Il ricorso è stato dichiarato inammissibile perché le censure sollevate dal ricorrente riguardavano una rivalutazione dei fatti, un’attività non consentita in sede di legittimità. La Corte ha ritenuto che il ricorso non contestasse vizi di legge, ma tentasse di ottenere un nuovo giudizio sul merito della vicenda.
Commettere reati simili in un breve periodo di tempo è sufficiente per ottenere il riconoscimento della continuazione?
No. Secondo l’ordinanza, l’omogeneità dei reati (in questo caso, commercio di prodotti falsi e ricettazione) e la vicinanza temporale tra gli episodi non sono, da sole, sufficienti a dimostrare l’esistenza di un’unica programmazione criminosa.
Cosa ha stabilito la Corte riguardo alla prova di un’unica programmazione criminosa?
La Corte ha ribadito che per ritenere l’unitarietà della programmazione criminosa è necessario che le condotte criminose siano collegate e prefigurabili dall’agente sin dall’inizio. Nel caso specifico, il giudice di merito aveva correttamente escluso, con motivazione non illogica, la presenza di elementi sufficienti a provare tale collegamento e prefigurabilità.
Testo del provvedimento
Ordinanza di Cassazione Penale Sez. 7 Num. 27022 Anno 2024
Penale Ord. Sez. 7 Num. 27022 Anno 2024
Presidente: COGNOME NOME
Relatore: COGNOME NOME COGNOME
Data Udienza: 06/06/2024
ORDINANZA
sul ricorso proposto da:
COGNOME NOME nato a NAPOLI il DATA_NASCITA
avverso l’ordinanza del 06/03/2024 del TRIBUNALE di MILANO
dato avviso alle parti;
udita la relazione svolta dal Consigliere NOME COGNOME;
RITENUTO IN FATTO E CONSIDERATO IN DIRITTO
Rilevato che NOME COGNOME ricorre per cassazione contro il provvedimento indicato in intestazione;
Ritenuto che gli argomenti dedotti nel ricorso sono manifestamente infondati, in quanto in contrasto con la consolidata giurisprudenza della Corte di legittimità in punto di individuazione dei criteri da cui si può desumere l’esistenza di una volizione unitaria (cfr. Sez.
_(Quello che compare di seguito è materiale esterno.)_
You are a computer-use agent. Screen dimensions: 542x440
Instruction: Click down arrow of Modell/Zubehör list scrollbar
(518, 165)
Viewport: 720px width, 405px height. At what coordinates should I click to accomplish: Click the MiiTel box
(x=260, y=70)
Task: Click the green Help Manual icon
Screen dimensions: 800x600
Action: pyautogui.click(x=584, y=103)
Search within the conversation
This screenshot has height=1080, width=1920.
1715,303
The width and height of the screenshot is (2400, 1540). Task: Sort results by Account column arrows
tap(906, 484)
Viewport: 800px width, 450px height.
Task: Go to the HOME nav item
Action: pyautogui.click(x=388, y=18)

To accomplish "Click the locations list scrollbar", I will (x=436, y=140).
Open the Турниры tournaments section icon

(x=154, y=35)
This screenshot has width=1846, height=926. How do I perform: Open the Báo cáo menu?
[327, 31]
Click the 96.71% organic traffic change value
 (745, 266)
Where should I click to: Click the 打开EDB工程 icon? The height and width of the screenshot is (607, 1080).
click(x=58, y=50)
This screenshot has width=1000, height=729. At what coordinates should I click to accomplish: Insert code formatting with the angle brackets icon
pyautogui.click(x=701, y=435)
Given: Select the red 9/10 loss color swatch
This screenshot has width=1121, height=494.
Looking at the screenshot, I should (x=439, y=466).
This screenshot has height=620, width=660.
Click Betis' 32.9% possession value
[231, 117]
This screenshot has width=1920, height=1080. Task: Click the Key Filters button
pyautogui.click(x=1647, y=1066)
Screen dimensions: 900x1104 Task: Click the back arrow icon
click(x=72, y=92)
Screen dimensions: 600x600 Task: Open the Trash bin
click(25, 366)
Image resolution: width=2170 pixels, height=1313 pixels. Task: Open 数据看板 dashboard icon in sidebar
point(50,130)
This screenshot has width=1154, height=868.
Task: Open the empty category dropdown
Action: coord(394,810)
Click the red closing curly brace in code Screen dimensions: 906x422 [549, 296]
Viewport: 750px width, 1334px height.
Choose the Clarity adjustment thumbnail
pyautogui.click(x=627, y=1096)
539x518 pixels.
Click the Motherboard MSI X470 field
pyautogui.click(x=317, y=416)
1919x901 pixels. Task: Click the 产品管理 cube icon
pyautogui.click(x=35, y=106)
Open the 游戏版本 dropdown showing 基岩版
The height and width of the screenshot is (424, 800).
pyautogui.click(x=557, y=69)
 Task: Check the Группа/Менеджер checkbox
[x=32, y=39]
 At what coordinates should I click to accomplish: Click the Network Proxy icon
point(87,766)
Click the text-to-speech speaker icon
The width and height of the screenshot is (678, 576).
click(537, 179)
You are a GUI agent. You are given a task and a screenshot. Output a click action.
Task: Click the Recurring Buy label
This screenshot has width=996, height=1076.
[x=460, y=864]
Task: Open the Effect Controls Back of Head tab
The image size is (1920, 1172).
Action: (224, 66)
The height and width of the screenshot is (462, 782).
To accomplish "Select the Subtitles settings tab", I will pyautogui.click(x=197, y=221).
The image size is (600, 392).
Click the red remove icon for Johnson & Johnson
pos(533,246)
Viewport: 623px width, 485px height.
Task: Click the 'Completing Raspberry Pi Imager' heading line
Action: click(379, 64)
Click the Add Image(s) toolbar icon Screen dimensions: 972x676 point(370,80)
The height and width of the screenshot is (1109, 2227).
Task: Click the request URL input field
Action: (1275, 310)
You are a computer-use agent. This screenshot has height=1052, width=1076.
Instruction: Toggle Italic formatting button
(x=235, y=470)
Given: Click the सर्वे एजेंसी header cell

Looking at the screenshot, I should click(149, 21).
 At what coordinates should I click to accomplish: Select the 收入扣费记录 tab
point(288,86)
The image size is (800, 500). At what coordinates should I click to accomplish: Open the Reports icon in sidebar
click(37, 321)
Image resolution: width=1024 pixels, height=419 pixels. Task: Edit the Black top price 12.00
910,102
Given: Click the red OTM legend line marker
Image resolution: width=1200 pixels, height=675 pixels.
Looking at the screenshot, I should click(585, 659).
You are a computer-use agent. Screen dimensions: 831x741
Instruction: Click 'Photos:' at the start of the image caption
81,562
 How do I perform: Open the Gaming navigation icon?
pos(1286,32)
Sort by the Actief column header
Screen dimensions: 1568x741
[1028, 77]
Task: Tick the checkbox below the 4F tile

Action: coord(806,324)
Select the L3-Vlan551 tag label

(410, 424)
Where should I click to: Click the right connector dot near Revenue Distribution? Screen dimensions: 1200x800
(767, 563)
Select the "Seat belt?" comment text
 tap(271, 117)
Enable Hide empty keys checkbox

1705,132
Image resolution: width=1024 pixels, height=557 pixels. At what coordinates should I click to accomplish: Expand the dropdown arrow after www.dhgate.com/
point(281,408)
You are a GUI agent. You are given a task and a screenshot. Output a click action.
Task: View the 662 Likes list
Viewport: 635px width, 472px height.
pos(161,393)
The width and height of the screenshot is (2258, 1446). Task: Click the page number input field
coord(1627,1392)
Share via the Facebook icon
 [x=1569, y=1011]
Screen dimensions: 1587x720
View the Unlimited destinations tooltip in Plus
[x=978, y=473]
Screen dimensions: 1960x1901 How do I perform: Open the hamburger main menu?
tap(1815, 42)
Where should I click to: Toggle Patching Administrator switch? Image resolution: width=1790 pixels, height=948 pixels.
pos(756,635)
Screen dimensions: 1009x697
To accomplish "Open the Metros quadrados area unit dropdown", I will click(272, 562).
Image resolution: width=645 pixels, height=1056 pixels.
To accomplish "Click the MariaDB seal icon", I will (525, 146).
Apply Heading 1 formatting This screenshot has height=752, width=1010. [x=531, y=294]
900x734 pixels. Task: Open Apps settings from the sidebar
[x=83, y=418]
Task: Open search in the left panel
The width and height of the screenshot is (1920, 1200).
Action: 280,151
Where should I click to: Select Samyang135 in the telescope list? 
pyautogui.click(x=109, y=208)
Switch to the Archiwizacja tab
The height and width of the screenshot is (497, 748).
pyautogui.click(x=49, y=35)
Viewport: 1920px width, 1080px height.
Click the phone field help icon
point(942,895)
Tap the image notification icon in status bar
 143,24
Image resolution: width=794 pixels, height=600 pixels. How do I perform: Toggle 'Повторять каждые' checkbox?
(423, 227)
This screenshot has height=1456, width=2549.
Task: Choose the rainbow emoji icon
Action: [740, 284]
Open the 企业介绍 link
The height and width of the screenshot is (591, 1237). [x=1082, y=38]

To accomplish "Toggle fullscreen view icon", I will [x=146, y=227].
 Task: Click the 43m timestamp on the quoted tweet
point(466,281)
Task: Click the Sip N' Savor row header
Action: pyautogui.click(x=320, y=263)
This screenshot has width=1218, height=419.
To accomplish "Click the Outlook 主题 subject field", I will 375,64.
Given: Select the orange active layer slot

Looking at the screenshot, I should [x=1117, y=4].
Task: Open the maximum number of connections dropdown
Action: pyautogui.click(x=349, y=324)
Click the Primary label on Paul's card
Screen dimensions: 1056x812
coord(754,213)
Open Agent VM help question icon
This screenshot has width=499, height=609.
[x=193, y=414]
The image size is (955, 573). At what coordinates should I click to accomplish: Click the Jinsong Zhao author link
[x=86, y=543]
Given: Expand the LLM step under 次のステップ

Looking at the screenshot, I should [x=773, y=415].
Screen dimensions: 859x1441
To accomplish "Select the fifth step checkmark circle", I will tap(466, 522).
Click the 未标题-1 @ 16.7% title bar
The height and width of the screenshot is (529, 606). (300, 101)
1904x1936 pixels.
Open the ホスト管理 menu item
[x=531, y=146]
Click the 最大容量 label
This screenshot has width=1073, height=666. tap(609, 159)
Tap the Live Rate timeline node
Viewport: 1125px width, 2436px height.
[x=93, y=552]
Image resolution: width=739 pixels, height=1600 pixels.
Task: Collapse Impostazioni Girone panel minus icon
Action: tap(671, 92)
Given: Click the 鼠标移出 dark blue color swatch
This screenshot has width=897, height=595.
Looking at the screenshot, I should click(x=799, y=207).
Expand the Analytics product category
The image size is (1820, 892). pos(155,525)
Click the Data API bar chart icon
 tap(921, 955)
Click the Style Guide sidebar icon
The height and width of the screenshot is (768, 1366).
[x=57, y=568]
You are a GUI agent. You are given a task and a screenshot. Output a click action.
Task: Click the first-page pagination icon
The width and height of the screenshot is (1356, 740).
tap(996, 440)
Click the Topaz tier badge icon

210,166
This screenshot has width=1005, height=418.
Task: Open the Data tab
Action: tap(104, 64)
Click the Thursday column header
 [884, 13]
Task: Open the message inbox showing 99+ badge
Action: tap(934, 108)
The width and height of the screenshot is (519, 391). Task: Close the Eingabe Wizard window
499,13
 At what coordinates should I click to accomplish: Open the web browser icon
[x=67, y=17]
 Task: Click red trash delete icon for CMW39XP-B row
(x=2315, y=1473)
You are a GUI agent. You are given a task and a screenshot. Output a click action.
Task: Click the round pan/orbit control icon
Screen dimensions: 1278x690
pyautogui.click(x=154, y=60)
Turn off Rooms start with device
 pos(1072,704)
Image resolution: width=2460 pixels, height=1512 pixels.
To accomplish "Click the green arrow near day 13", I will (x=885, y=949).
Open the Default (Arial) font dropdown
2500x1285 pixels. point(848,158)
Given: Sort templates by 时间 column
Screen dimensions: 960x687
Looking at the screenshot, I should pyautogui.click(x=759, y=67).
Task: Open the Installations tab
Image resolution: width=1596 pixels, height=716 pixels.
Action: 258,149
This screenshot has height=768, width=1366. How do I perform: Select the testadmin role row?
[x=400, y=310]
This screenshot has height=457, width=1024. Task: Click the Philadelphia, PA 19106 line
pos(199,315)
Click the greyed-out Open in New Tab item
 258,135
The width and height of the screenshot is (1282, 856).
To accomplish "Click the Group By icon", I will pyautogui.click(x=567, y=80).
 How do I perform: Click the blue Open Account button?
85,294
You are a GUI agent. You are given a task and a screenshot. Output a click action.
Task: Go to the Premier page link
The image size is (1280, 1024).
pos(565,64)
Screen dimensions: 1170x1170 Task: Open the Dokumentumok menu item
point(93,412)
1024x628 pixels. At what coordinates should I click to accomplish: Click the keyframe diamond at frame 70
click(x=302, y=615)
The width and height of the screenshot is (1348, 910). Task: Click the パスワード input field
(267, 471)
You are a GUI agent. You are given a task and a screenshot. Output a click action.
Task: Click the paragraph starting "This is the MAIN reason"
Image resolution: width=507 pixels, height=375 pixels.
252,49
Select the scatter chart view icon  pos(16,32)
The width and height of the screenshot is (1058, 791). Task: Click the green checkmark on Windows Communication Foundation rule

U, n. 28659 del 18/05/2017, Gargiulo, Rv. 270074 – 01 ), atteso che, con motivazione affatto illogica, il G.E. ha ritenuto insussistenti gli elementi per ritener l’unitarietà della programmazione criminosa tra i fatti giudicati con le cinque sentenze in istanza specificate, ed ha osservato che, nonostante l’omogeneità delle norme incriminatrici violate (commercio di prodotti con segno falsi ex art. 474 cod. pen. e ricettazione), trattandosi di episodi commessi dal COGNOME in varie parti di Italia nel periodo intercorrente tra il 22/06/2015 ed il 23/10/2015, le condotte criminose non fossero tra loro collegate e prefigurabili dal COGNOME, neppure astrattamente.
Osservato che le censure attengono tutte al merito e invocano, sostanzialmente, una nuova valutazione in fatto, non consentita in sede di legittimità.
Rilevato, pertanto, che il ricorso deve essere dichiarato inammissibile con la condanna del ricorrente al pagamento delle spese del procedimento, nonché al versamento in favore della Cassa delle ammende di una somma determinata, in via equitativa, nella misura indicata in dispositivo.
P.Q.M.
Dichiara inammissibile il ricorso e condanna il ricorrente al pagamento delle spese processuali e della somma di euro tremila in favore della cassa delle ammende.